Higher drying temperatures during manufacturing strengthen the protein network further, reducing starch digestibility and pasta stickiness while improving firmness. Certain starch and fat components in the semolina also form complexes during processing that limit water absorption, contributing to that characteristic bite.
Uses Beyond Pasta
Pasta gets most of the attention, but semolina is the foundation of several other staple foods. Couscous, a cornerstone of North African cuisine in Tunisia, Algeria, and Morocco, is made by rolling moistened semolina into tiny granules, then steaming them. The larger pearl couscous popular throughout Lebanon, Israel, Jordan, and Syria follows a similar principle but produces bigger, rounder pieces with a chewier texture.
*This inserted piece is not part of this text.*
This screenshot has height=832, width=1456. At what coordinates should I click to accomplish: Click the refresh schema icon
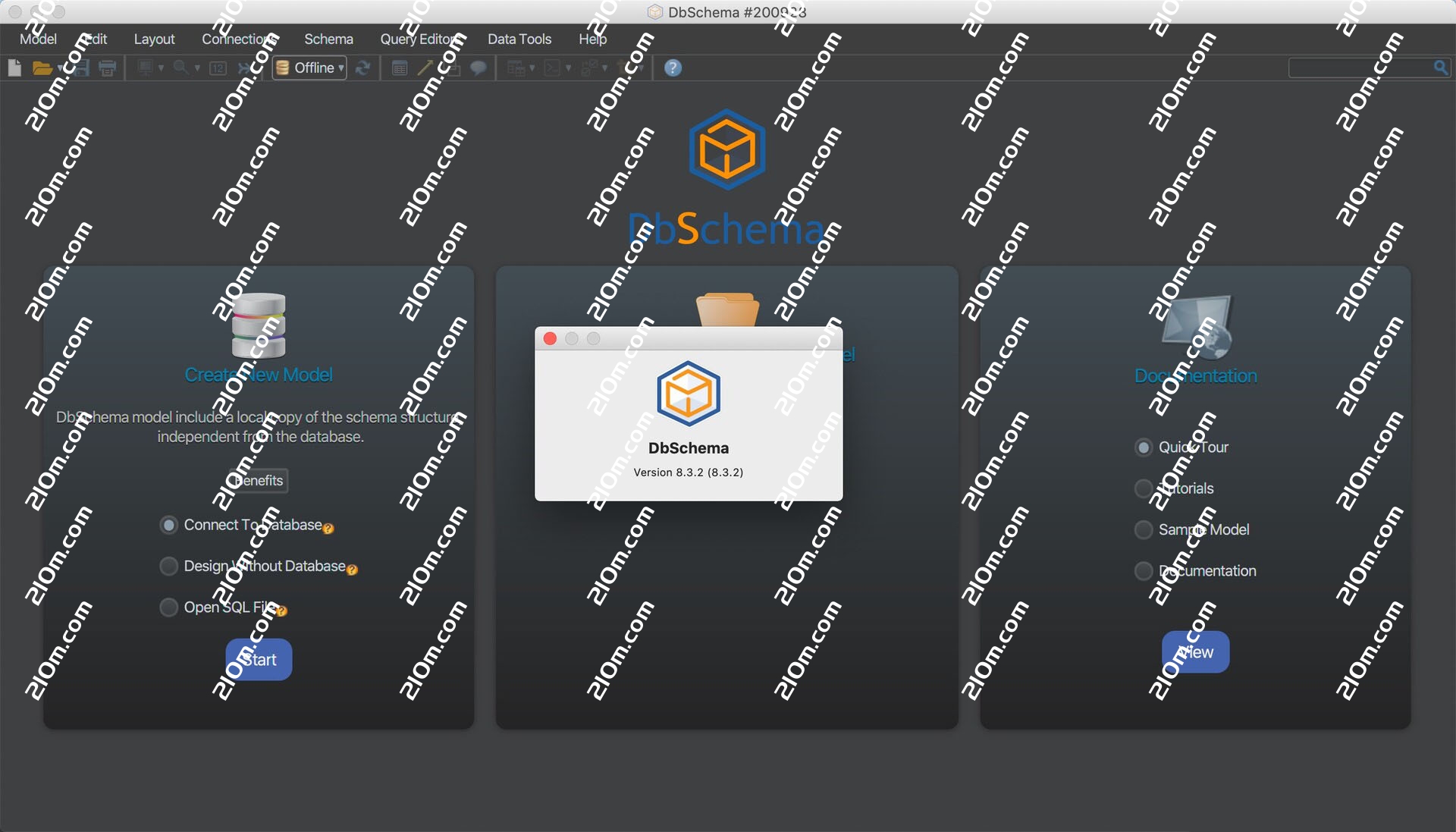pyautogui.click(x=363, y=68)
In Indian cooking, semolina (called sooji or rava) appears in dishes like upma, a savory porridge, and in halwa, a sweet pudding. Middle Eastern and Mediterranean baking uses it in cakes, cookies, and syrup-soaked pastries like basbousa and namoura. Italian bakers use semola rimacinata for crusty breads, particularly in southern Italy, where the finer grind produces a tender crumb with a golden color. Semolina is also dusted on pizza peels and baking surfaces to prevent sticking, since its coarse granules act like tiny ball bearings under dough.
In each of these applications, the same core properties apply: the hard, granular texture absorbs liquid at a controlled rate, the protein provides structure, and the carotenoid pigments deliver color without any added dye.